=== Working data ===

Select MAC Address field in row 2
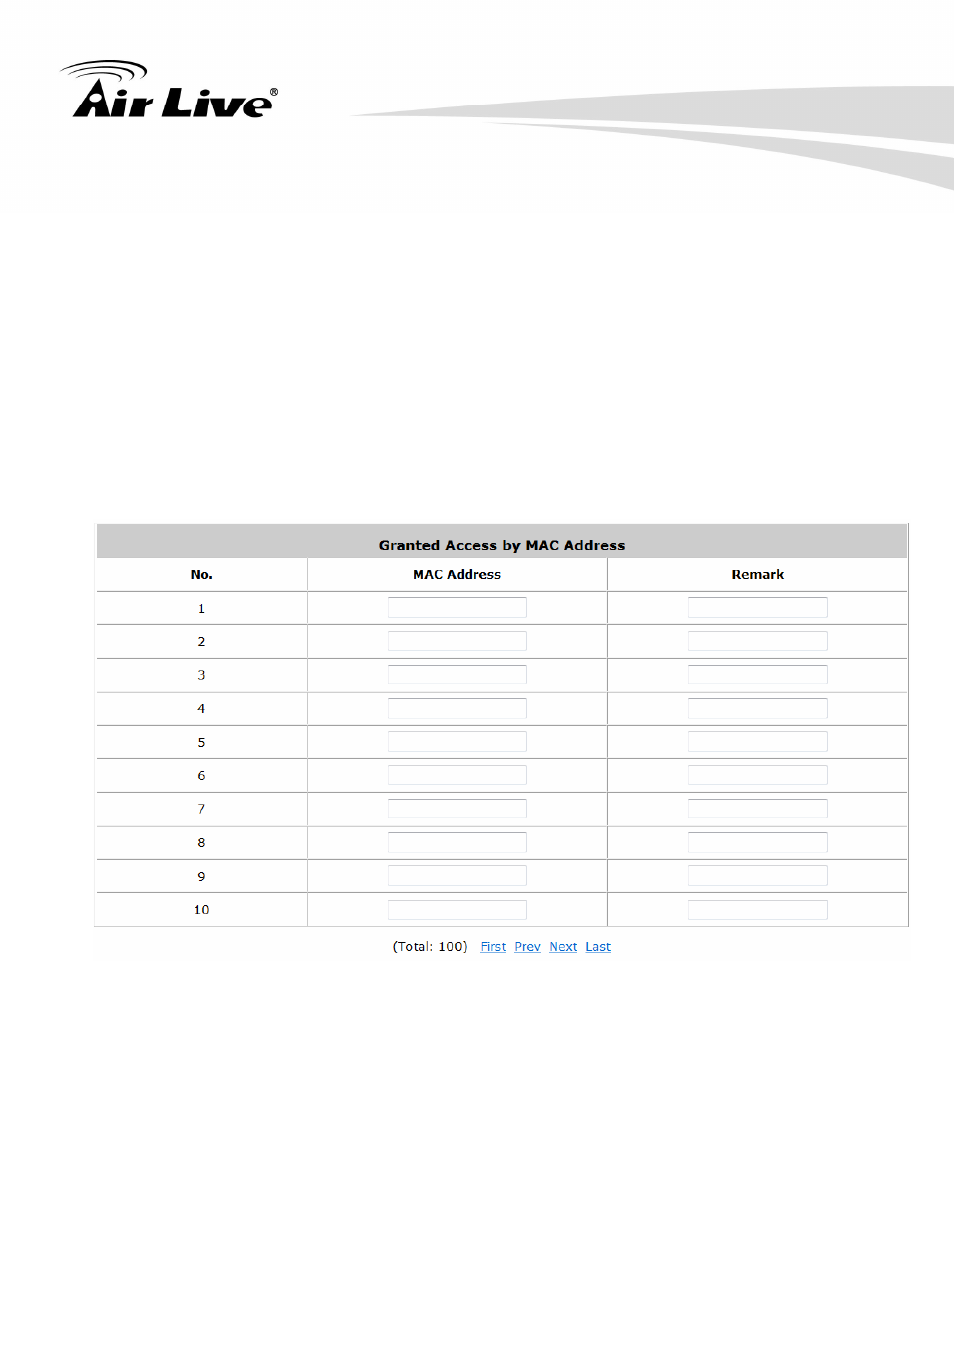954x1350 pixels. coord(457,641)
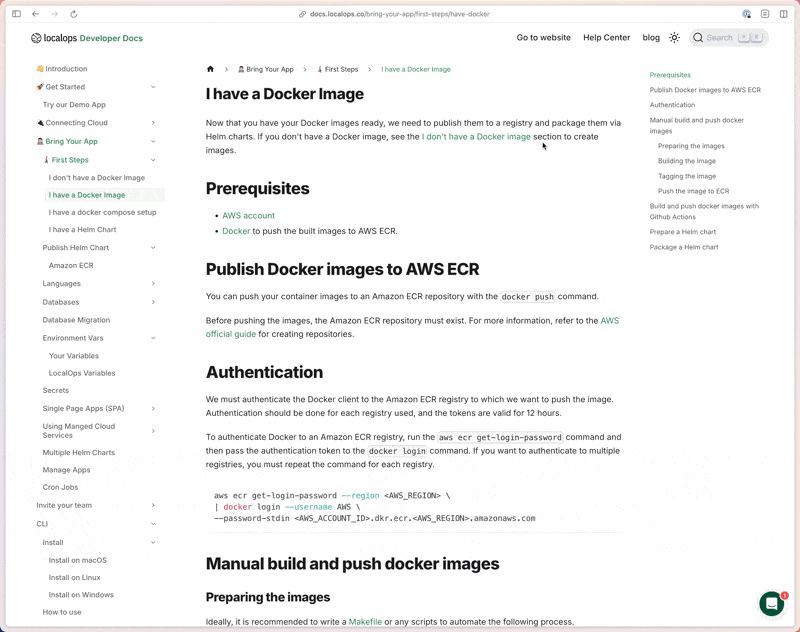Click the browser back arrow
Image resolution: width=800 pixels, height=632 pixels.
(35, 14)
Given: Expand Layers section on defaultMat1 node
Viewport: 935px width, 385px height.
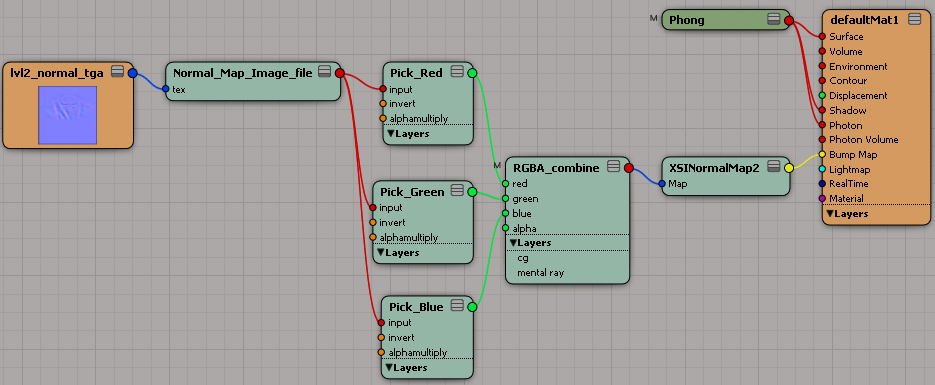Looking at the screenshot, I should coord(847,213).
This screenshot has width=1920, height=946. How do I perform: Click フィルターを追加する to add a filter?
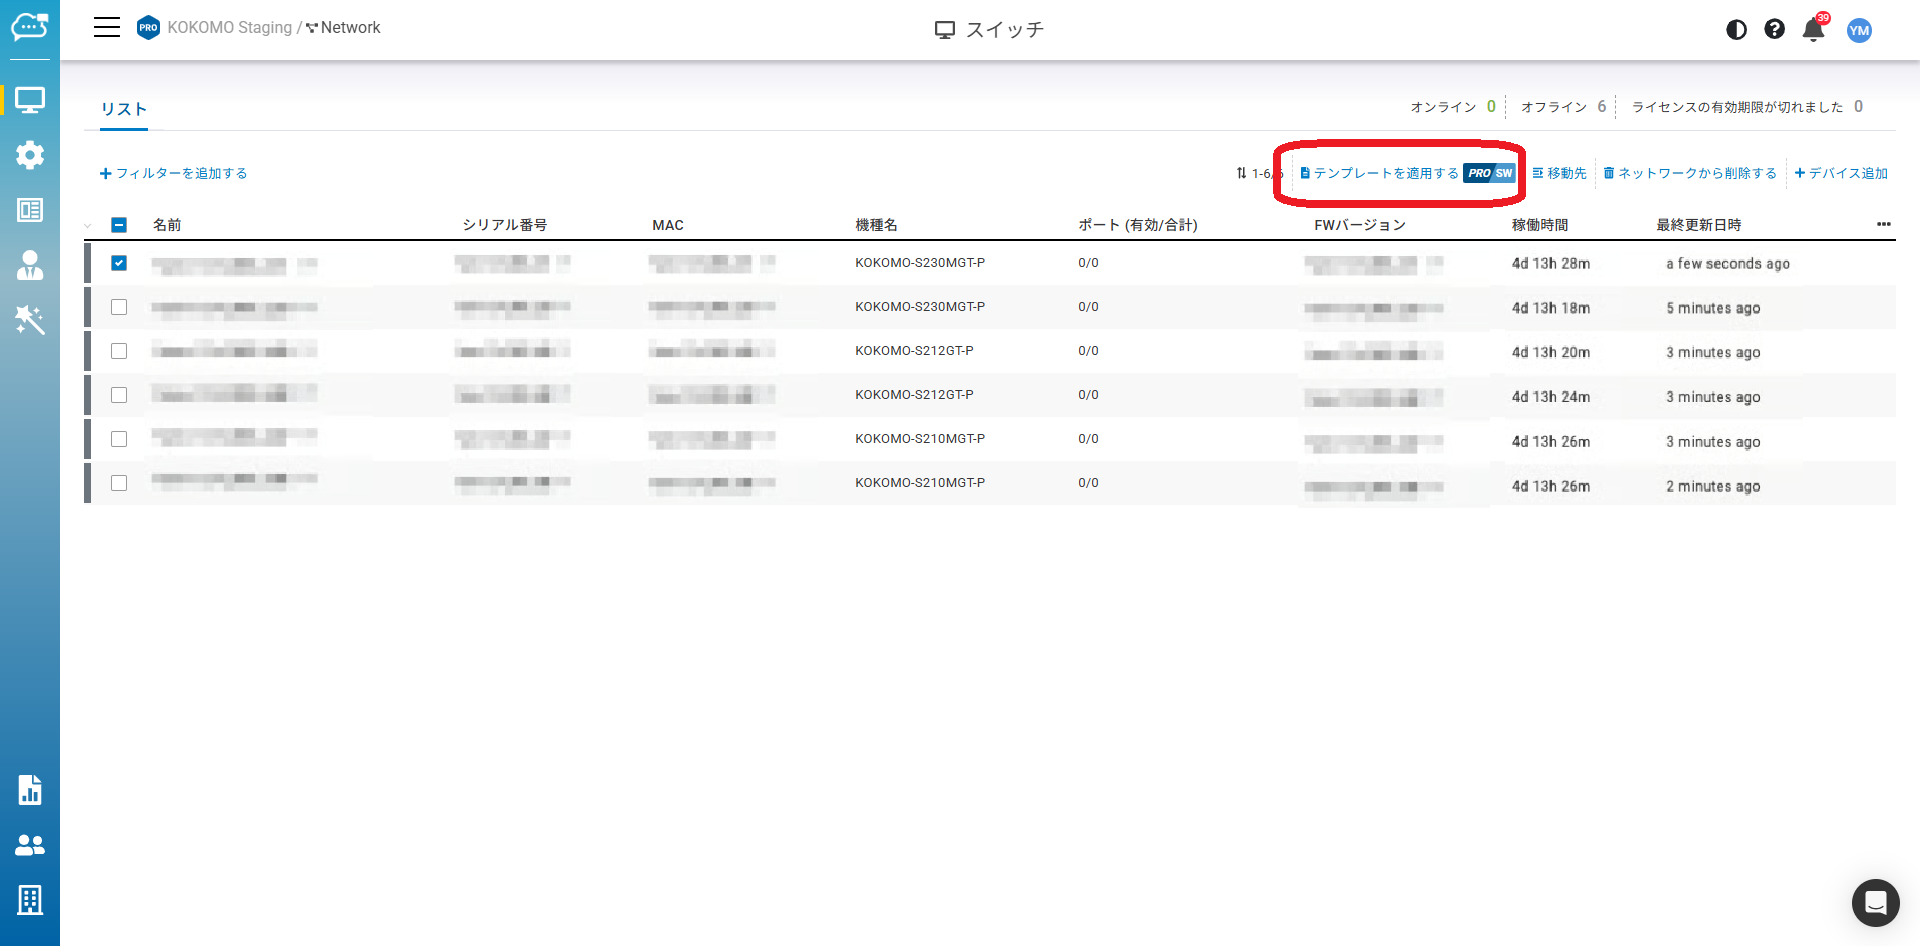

===

Pictures aside, write out all of the records exactly.

Select MAC Address field in row 2
954x1350 pixels. coord(457,641)
Click the browser back arrow
Image resolution: width=800 pixels, height=632 pixels.
(35, 14)
Given: Expand Layers section on defaultMat1 node
Viewport: 935px width, 385px height.
Looking at the screenshot, I should coord(847,213).
This screenshot has width=1920, height=946. How do I perform: Click フィルターを追加する to add a filter?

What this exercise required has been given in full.